SBA Changes Intensify Business Lending Surge

John Woosley

By John Woosley, District Director, SBA New Mexico District

Jerome Garcia completed 23 years of military service, multiple overseas tours and one combat deployment before retiring in Las Cruces just before the economy collapsed in late 2008. Garcia and his wife, Michele, proceeded with plans to start their own business and launched Southwest General Construction in February 2009.

SGC is a service disabled veteran-owned small contracting business that builds and maintains airfields, railroads, roads and buildings in New Mexico and the Southwest. It also builds fences, drills wells, maintains grounds and conducts environmental remediation.

Garcia, a civil engineer, earned his general contractor’s license before starting the business. He and his wife completed numerous business training programs offered by the Small Business Administration and secured certifications in the 8(a) Business Development Program. By 2012, the Garcias had 12 contracts with seven federal agencies and had built a team to handle the growing workload.

For two consecutive years, the U.S. Small Business Administration has helped train thousands of aspiring entrepreneurs like the Garcias and put more than $30 billion a year into the hands of small-business owners. In the fiscal year that ended in September, SBA loan programs posted the second-largest dollar volume ever, surpassed only by the previous fiscal year, which enjoyed loan incentives enabled by the Small Business Jobs Act of 2010.

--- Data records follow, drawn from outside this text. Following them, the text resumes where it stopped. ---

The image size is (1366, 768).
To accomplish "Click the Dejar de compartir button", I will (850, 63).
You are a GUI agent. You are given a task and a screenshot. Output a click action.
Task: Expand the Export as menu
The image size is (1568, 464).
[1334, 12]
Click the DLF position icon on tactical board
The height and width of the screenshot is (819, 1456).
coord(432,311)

In New Mexico, 316 loans provided $149.6 million in capital to small businesses through the agency’s 7(a), 504 and microloan programs.

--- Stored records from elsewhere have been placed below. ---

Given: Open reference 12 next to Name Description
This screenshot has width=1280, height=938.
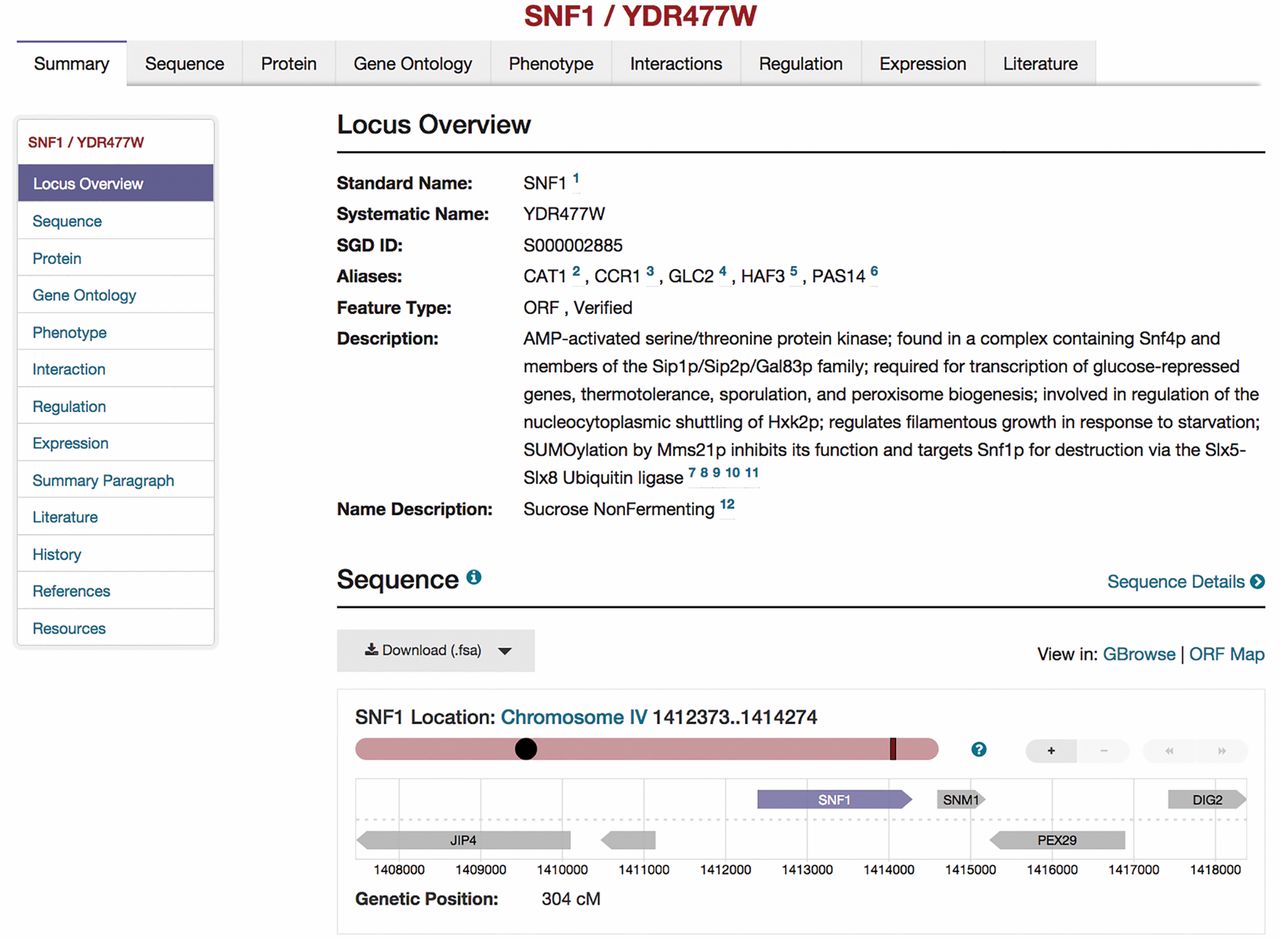Looking at the screenshot, I should pyautogui.click(x=727, y=505).
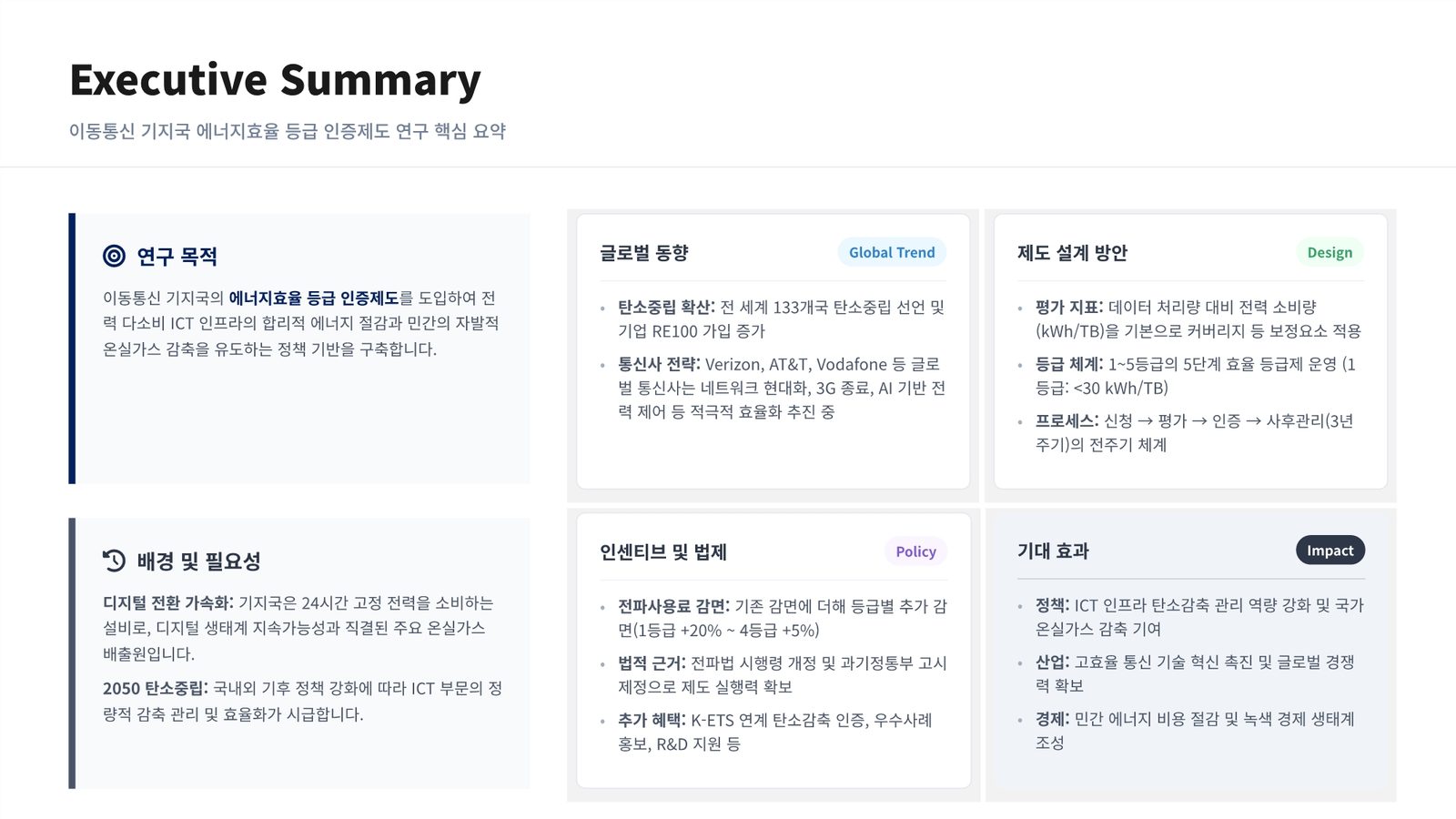Select the Global Trend badge
Image resolution: width=1456 pixels, height=819 pixels.
[892, 252]
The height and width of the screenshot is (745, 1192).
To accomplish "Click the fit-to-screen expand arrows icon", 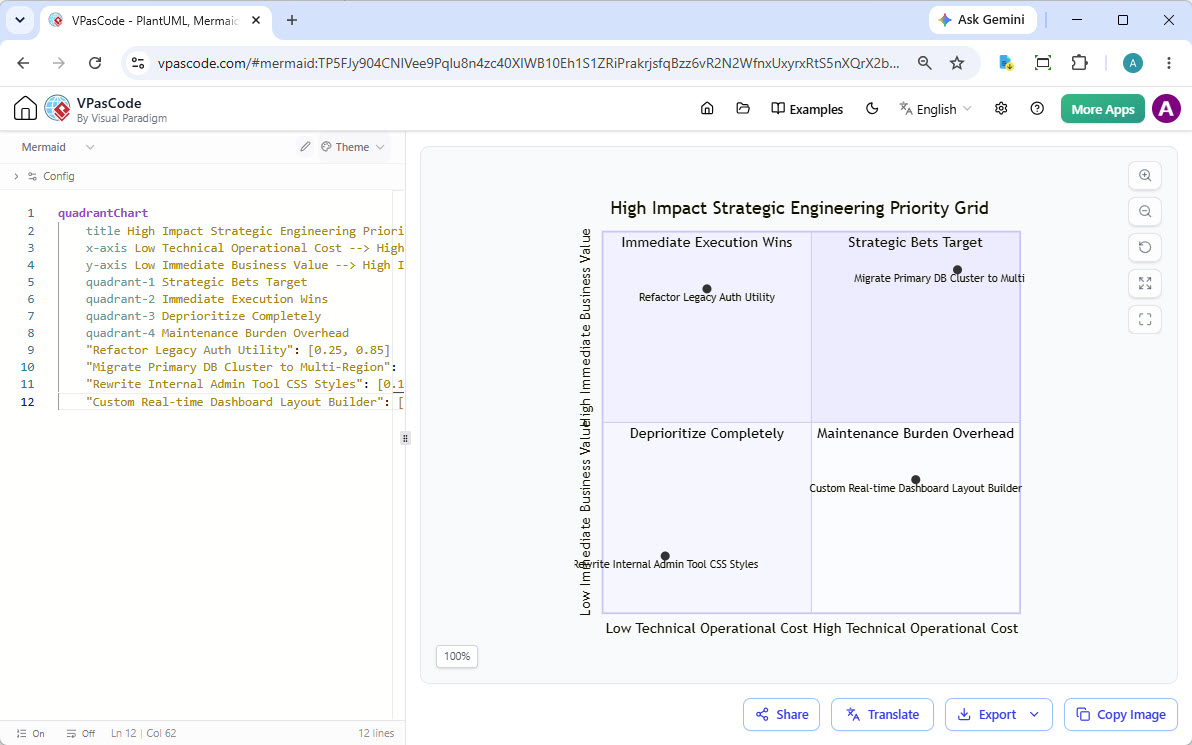I will (1145, 284).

In the past year, SBA began streamlining and simplifying many loan programs to broaden participation by lenders. Its updated processing systems allow 80 percent of loan applications to be processed online. These changes and other incentives prompted 1,300 lenders nationwide to return to SBA lending.

The results speak for themselves:

  • The Certified Development Company (504) loan program extended 9,471 loans, supporting $15.1 billion in small business lending. New Mexico accounted for 51 of those loans, totaling $67.4 million.
  • SBA revamped its CAPLines program, which provides working lines of credit to small businesses such as manufacturers and government contractors. Loans jumped 400 percent in one year — from 108 loans and $118 million in fiscal year 2011 to 532 loans and $410 million in 2012. Here in New Mexico, CAPLine loans delivered $1.6 million to businesses.
  • Lenders are making more low-dollar loans using the Community Advantage and Small Loan Advantage programs. The number of Community Advantage loans increased more than 11-fold from 2011 to 2012, with nearly 80 percent of the loans initiated after SBA simplified the process in June. Small Loan Advantage ended the fiscal year with 820 loans for $150.6 million, of which almost $1.2 million spread over 10 loans helped New Mexico businesses grow.